> [EXTRAIT DU DOCUMENT]
■ ■ ■

Quand Karim se lâche sur  Bara Tall, Me Patricia Lake Diop, Me Amadou Diop et Cie
 
Néanmoins, sa déclaration préliminaire faite devant les juges est la plus éloquente des réponses, puisqu'elle bat en brèche toutes les accusations jusqu'ici portées contre lui. Très virulent envers les ''prétendus témoins à charge'', Karim Wade déclare que leurs ''témoignages n’ont aucune valeur probante et sont en violation de la loi''. Il en veut pour preuve le cas de la notaire Me Patricia Lake Diop qu'il accuse d'être de connivence avec la CREI.
 
''Le 14 décembre 2009, révèle-t-il, Antoine Félix Diome a commencé un audit de l’Étude de Me Patricia Lake Diop et a utilisé certaines conclusions de son rapport finalisé le 26 février 2010 qui pouvait aboutir à déclencher des sanctions contre la notaire, pour amener cette dernière à me charger au niveau de la CREI''. ''Je dénonce, poursuit-il, le fait que le Substitut du Procureur spécial, Antoine Félix Diome, ait rencontré officieusement à plusieurs reprises Me Patricia Lake Diop en dehors de toute procédure légale''. 
 
Dans sa déclaration préliminaire, Karim Wade démonte aussi le témoignage de Eli Manel Diop qui, dit-il, ''était au chômage et qui soudainement, en échange de son témoignage contre ma personne, trouve un emploi au Méridien Président en décembre 2012 suite à l’intervention des autorités politiques''.
 
Il s'en prend également à Me Amadou Diop. ''Il prétend que je l’ai embauché, mais il est toujours incapable de produire un quelconque contrat de travail ou bulletin de salaire. Il s’est vu confier l’administration provisoire de la société AN MEDIA avec d’ailleurs Cheikh Tidiane Ndiaye qui est déjà actionnaire'', accuse le responsable libéral. 
 
Dernièrement, l'intervention de Bara Tall dans la procédure a fait sensation. Karim Wade estime que le témoignage à charge du patron de Jean Lefebvre Sénégal n'est dicté que par la vengeance. ''Monsieur Bara Tall est apparu miraculeusement à la fin de la procédure d’instruction comme le Joker de la CREI, alors qu’il n’a jamais été entendu, même à l’enquête préliminaire.
 
Personne n’ignore la haine et l’esprit revanchard qu’il a contre ma famille. Il m’en voudra toute sa vie d’avoir refusé en tant que ministre des Infrastructures de lui signer un marché de gré à gré de 40 milliards de francs CFA qu’il convoitait en 2010'', déclare le fils de l'ex-président. Et c'est pour mieux contester la propriété d'un appartement situé à Paris. ''C’est un montage de Bara Tall, confirmé à l’époque par les autorités françaises qui l’avaient cité d’avoir mis en place une officine pour monter des dossiers contre moi dans les années 2011/2013'', conteste Karim Wade.

■ ■ ■

> [DONNÉES ENREGISTRÉES]

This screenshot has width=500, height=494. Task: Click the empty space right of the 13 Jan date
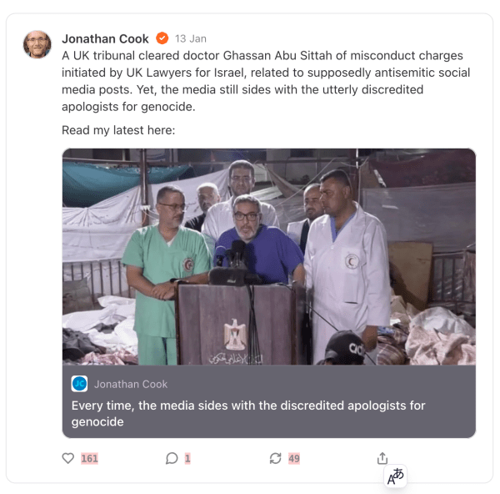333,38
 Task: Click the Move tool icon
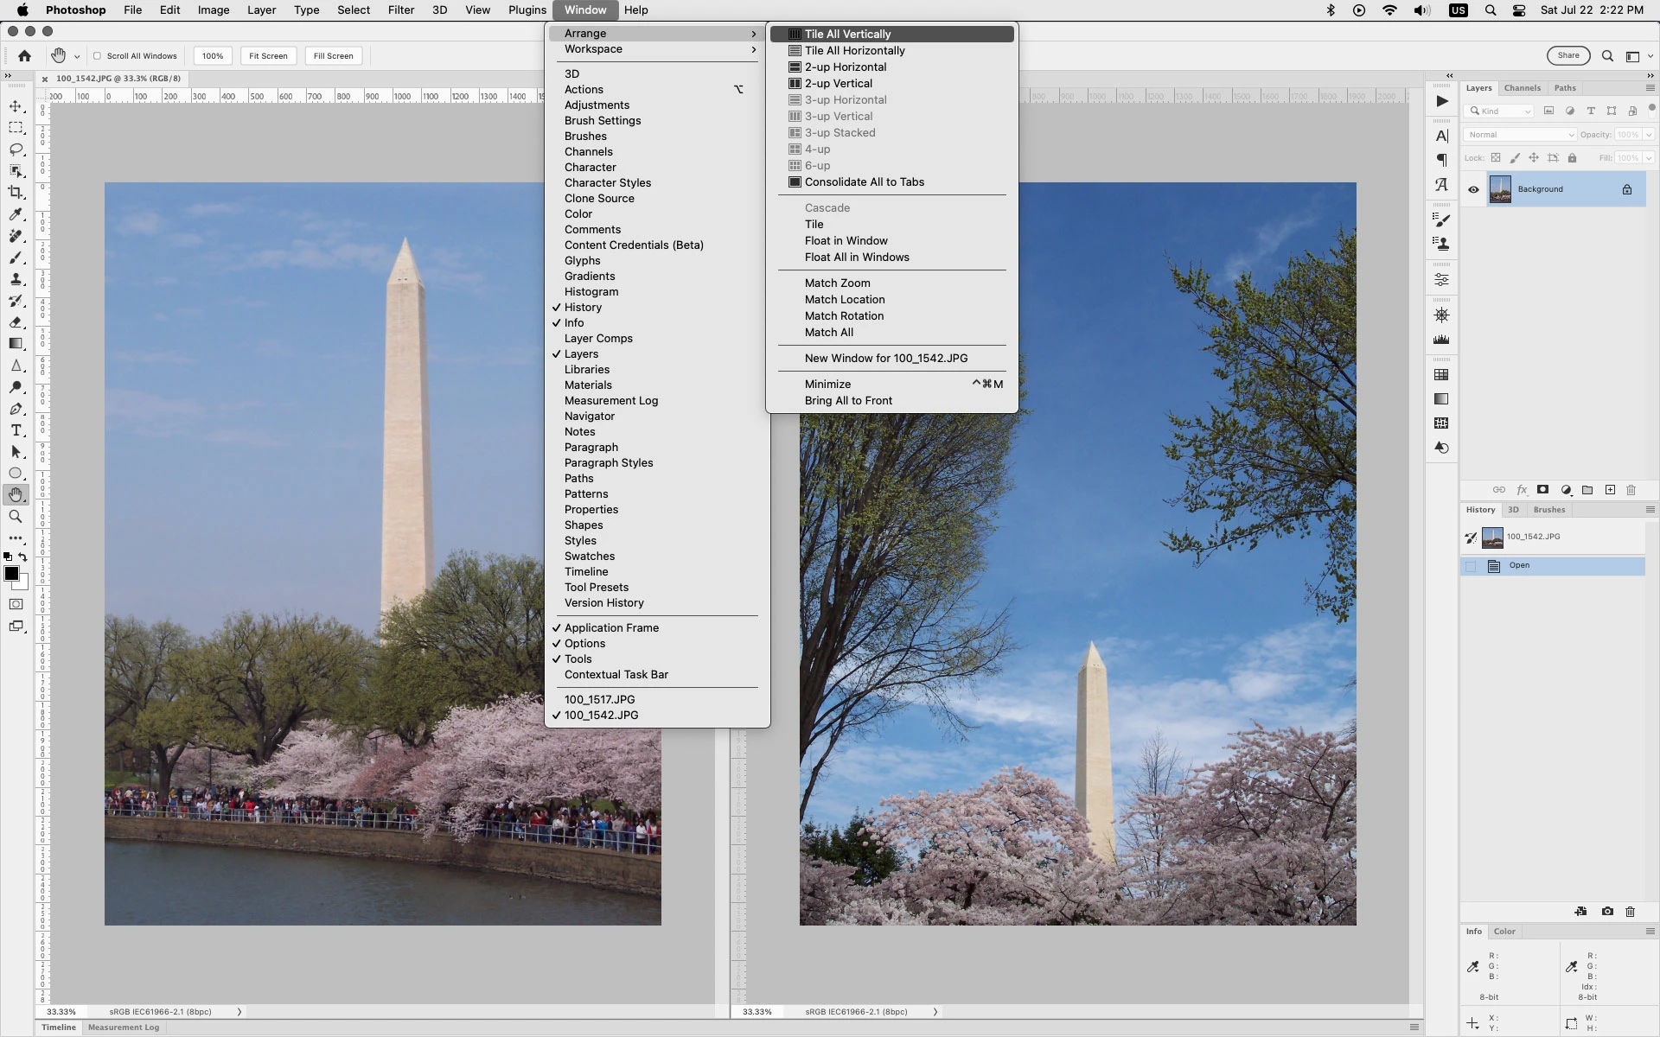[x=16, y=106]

■ ■ ■

> [CONSIGNE ÉCRITE 1] Pouvez-vous recopier à l'identique le passage de l'article sur la déclaration de Karim Wade qui s'ouvre sur les mots contenant « Il s'en prend » et se clôt sur « à l’enquête préliminaire. » ?
> [CONSIGNE ÉCRITE 2] Pourriez-vous prolonger l'article sur la déclaration de Karim Wade devant les juges, à partir de sa dernière phrase ?

> [RÉSULTAT ATTENDU 1]
Il s'en prend également à Me Amadou Diop. ''Il prétend que je l’ai embauché, mais il est toujours incapable de produire un quelconque contrat de travail ou bulletin de salaire. Il s’est vu confier l’administration provisoire de la société AN MEDIA avec d’ailleurs Cheikh Tidiane Ndiaye qui est déjà actionnaire'', accuse le responsable libéral. 
 
Dernièrement, l'intervention de Bara Tall dans la procédure a fait sensation. Karim Wade estime que le témoignage à charge du patron de Jean Lefebvre Sénégal n'est dicté que par la vengeance. ''Monsieur Bara Tall est apparu miraculeusement à la fin de la procédure d’instruction comme le Joker de la CREI, alors qu’il n’a jamais été entendu, même à l’enquête préliminaire.

> [RÉSULTAT ATTENDU 2]
 
''Manœuvres, manipulations, chantages et menaces'' 
 
À ce stade de sa déclaration, Karim Wade s'est attaqué aux méthodes des juges de la CREI. Il considère que ''le Parquet spécial a constamment procédé par manœuvres, manipulations, chantages et menaces afin d’obtenir à la suite de pressions des témoignages de personnes dont le caractère ridicule des déclarations contraste avec la gravité des accusations''.
 
Il évoque pêle-mêle : ''les menaces sur les témoins'' ; ''les chantages sur les témoins'' ; les gardes à vue intempestives de témoins dans le but de les fragiliser'' ; ''les menaces sur les employés à (s)on service au cours de l’enquête préliminaire dont le seul tort est de (lui) être restés fidèles'' ; ''l’emprisonnement et la détention arbitraire de personnes ayant refusé de (l)’accuser''. 
 
Accusations plus grave, Karim Wade indique ''les relations entre la dame Coumba Diagne et le Substitut du Procureur spécial Félix Antoine Diome qui, affirme-t-il, échangeaient régulièrement par mails, déjeunaient dans des restaurants hôtels de la place''.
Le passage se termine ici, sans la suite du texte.